Los orígenes el mundo y la humanidad son narrados en los textos bíblicos de dos maneras diferentes, complementarias entre sí. Para el autor llamado “sacerdotal”, el mundo ha salido del caos, del océano primordial, como ordenamiento y separación que impiden que las aguas lo llenen todo. Para el autor llamado “yahvista”, en el origen no está el agua-caos, sino el desierto y la falta de vida. La creación consiste en un trabajo conjunto de Dios y del hombre para que brote la vida de una tierra seca.
El peligro de la historia, para el relato sacerdotal, es la vuelta al caos, la falta de separación que todo lo confunde. Por el contrario, para el yahvista, el peligro está en la ausencia de agua, en la infecundidad del suelo que hace imposible la vida.
Para este segundo autor, por tanto, el desierto existe “porque Yahvé Dios no había hecho llover sobre la tierra, ni había hombre que labrara el suelo”.
Estos relatos no pretenden, ante todo, ofrecer una crónica de lo que fue físicamente la tierra en sus orígenes, sino interpretar la historia y la vida humana desde sus causas.
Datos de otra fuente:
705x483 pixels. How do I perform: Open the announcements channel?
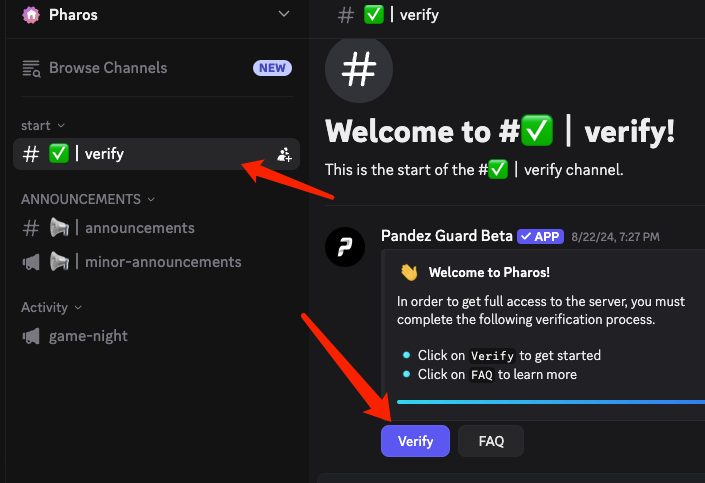139,228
Buscar el origen, para un hebreo, es como buscar la raíz –el arjé– para un griego. Mirar hacia atrás es mirar por dentro, ahondar en las claves de aquello que se vive.
El desierto vital, por tanto, es fruto de dos vacíos: la falta de trabajo del hombre y la ausencia de lluvia divina. ¿No son, de alguna manera, dos cuestiones que estamos viviendo también en nuestra sociedad actual? ¿No han sido dos constantes en la historia de la humanidad? El autor bíblico ha sabido, como muy pocos, ir a la raíz de lo que sucede en la sociedad humana.
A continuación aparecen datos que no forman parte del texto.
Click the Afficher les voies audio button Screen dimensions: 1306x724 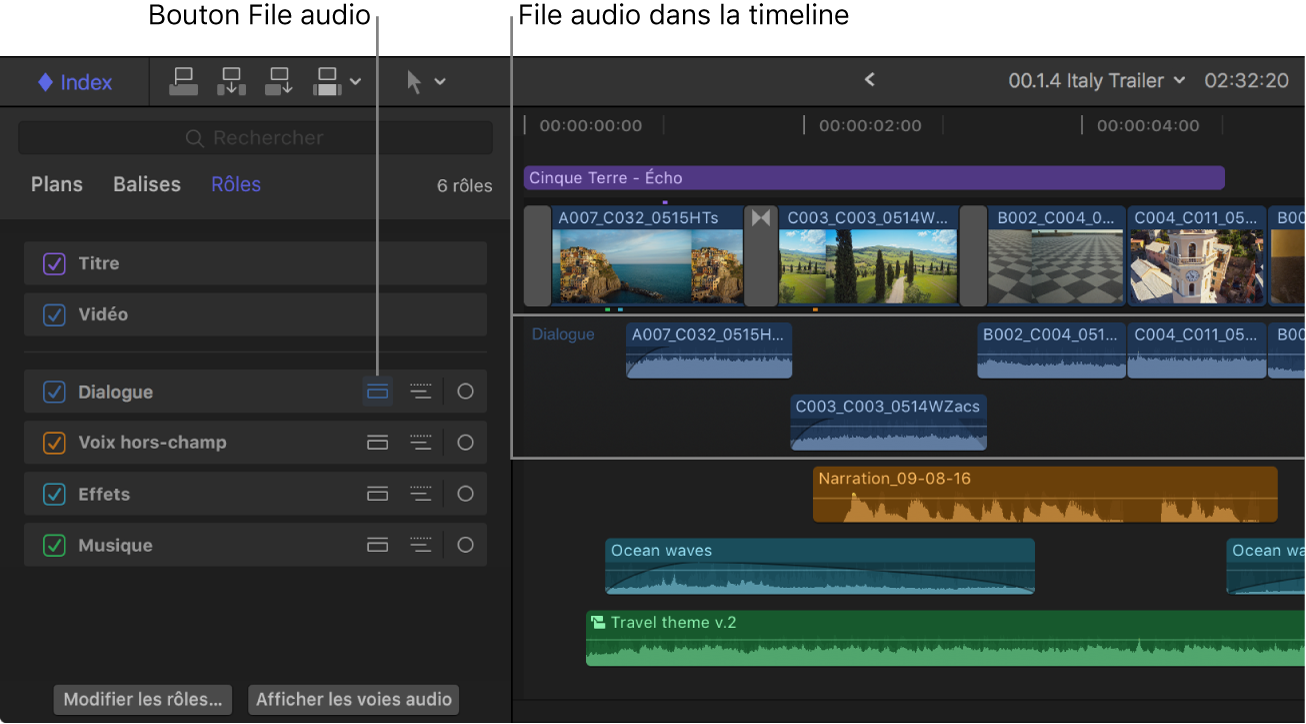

Una sociedad en la que el trabajo está supeditado al dinero, en que el hombre está al servicio de la producción, en que la vida está supeditada al bienestar, es una sociedad cuya perspectiva es el desierto, tarde o temprano.
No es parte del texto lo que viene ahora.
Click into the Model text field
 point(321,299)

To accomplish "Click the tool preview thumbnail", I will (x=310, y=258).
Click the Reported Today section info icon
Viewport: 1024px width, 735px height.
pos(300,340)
Una sociedad en que se quiere expulsar a Dios de lo cotidiano, en la que el hombre cree no necesitar nada más allá de sí mismo, en la que no se mira al misterio ni se quiere ver la importancia de la trascendencia, de una vida que nos precede; es una sociedad abocada al desierto, antes o después.
Un profeta, en el difícil siglo VI, cuando el pueblo de Israel estaba acabado, infecundo, cuando estaba experimentando el desierto a que le había conducido su pecado, un profeta anónimo se atrevió a levantar su voz en Babilonia, desde el desierto, para anunciar tiempos nuevos de esperanza, porque Dios iba a actuar y necesitaba hombres que trabajaran el camino de su llegada, como en los orígenes de la humanidad. Dios llegando con su lluvia que fecunda, y el hombre trabajando la tierra, para que pudiera acoger la lluvia que lo hace germinar.
Este grito del profeta quedó escrito para siempre y, de esta manera, no solo iluminó a sus contemporáneos, sino que se convirtió en clave de futuro para las generaciones posteriores.
En la época del dominio romano de Israel, algunos fieles israelitas utilizaron las palabras del profeta para interpretar su propio momento: se fueron al desierto, cerca del mar Muerto, porque veían llegar una etapa nueva de lluvia divina sobre la historia. Fueron los esenios de Qumrán, que hoy conocemos por las excavaciones recientes.
Otro personaje, muy cerca de allí, unos años después, también utilizó el texto del profeta para su propia misión; también anunció en el desierto la esperanza, el trabajo, la conversión, la preparación de la tierra y de la vida para la llegada de Dios. A este personaje lo conocíamos ya por los textos: es Juan Bautista, el precursor.
La creación y la historia están llamadas a seguir siendo fecundas, superando el desierto. Para ello, necesitamos el trabajo y la lluvia, hace falta que el hombre y Dios cooperen para hacer posible la vida.
En el desierto de nuestra crisis necesitamos una voz firme que grite a los corazones de todos: preparad el camino, porque está llegando, de nuevo, la lluvia; porque el Dios de los profetas no se resigna al desierto y quiere seguir necesitando de nuestro trabajo para convertir en paraíso habitable y bello nuestro mundo.